We present our new traceability metamodel, to be presented at SAM’21. As, clearly, ours is not the first traceability metamodel that has ever been attempted (more the opposite!), we start by describing some background on traceability proposals, the key qualities we believe a treacabiliy metamodel should have and the details of our own proposal. Keep reading to learn more. You can also download the paper  and the slides.
Traceability through the years
Historically, traceability has been concerned with maintaining the link (sometimes conceptual or implicit) that exists between specification and design documents, and software implementation artifacts. It attempts to link the semantic intentions, made from the expertise of the application domain, with their syntactic extensions, expressing in computer terms the means developed to automate their operations.

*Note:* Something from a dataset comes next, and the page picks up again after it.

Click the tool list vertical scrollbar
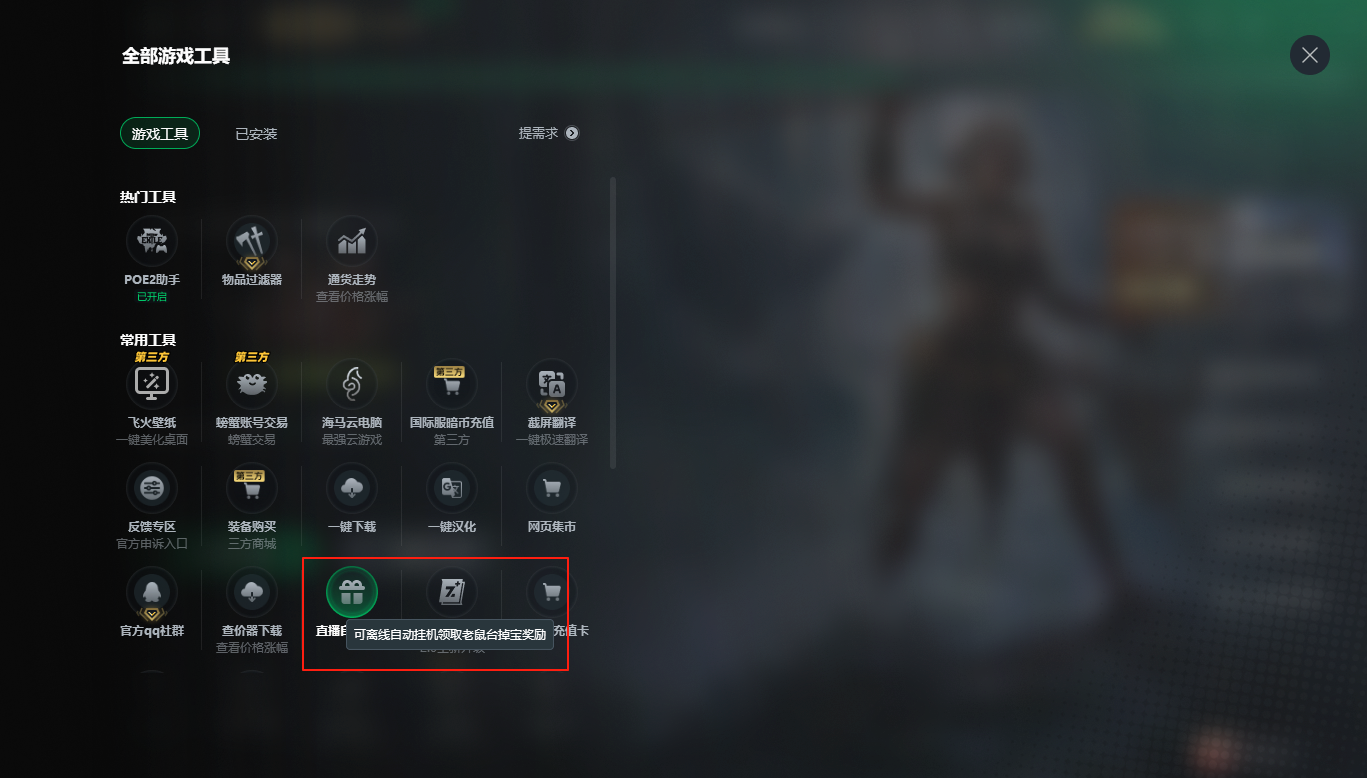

Seminal studies of the field appeared in the 90s with authors such as Gotel et al [2,3]. The idea was then to offer a point of view on the causal links which govern the modifications of the software: downward causality when changes to the specification affect the source code; ascending causality when it comes to updating the specification as a result of changes to design elements or source code. Considering the current level of software volatility – it is constantly changing, sometimes with multiple fixes made every day – these casualties become difficult to track down. As a result, the prevailing feeling that traceability tools seem to be chasing too fast a rabbit and falling into disuse after the first executed project is unfortunately well entrenched. The number of failures and unused projects in the field is sadly high.

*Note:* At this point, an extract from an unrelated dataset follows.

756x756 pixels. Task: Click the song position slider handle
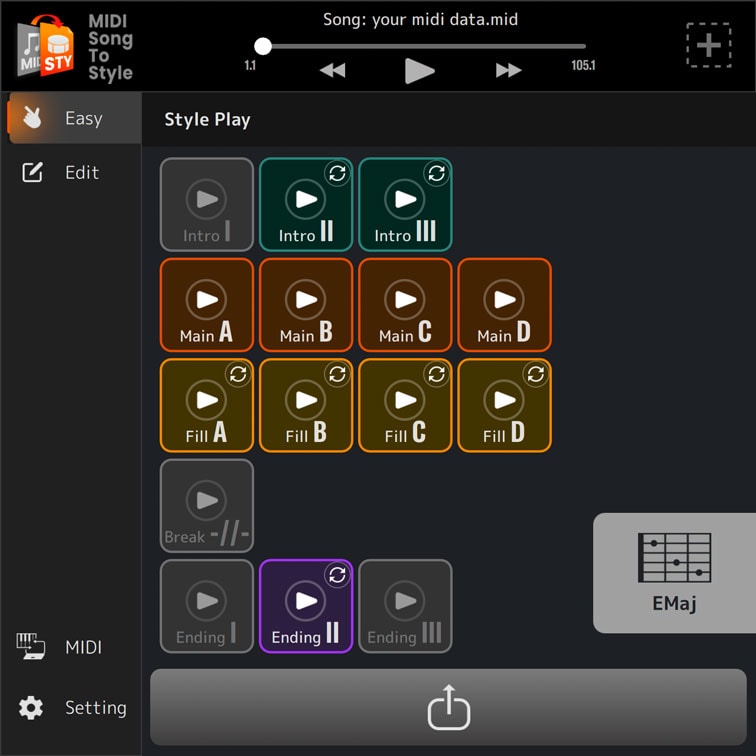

Thirty years have passed since the Gotel calls. The foundations have remained the same, firmly anchored in research: the traceability tools must be adaptable to specific problems, customizable for the areas considered ad hoc, automatable as far as possible, and they shall generate information rich enough to meet the (predefined) goals [4,8]. Scientific advances, on the other hand, have remained somewhat discreet in the field. The first reason being the diversity of the fields of application as well as the diversity of the means used for software tracing. The studies, which are scattered among the different fields of application, use specific terminology. Although the usefulness of notions relating to traceability have been generalized to the various cycles and processes of the software, they are still considered secondary, even accidental. To respond to this design delay, recent studies seek to build a standard terminology together with a generic abstract language to allow the pooling of knowledge developed within the innumerable traceability approaches [5, 6, 7].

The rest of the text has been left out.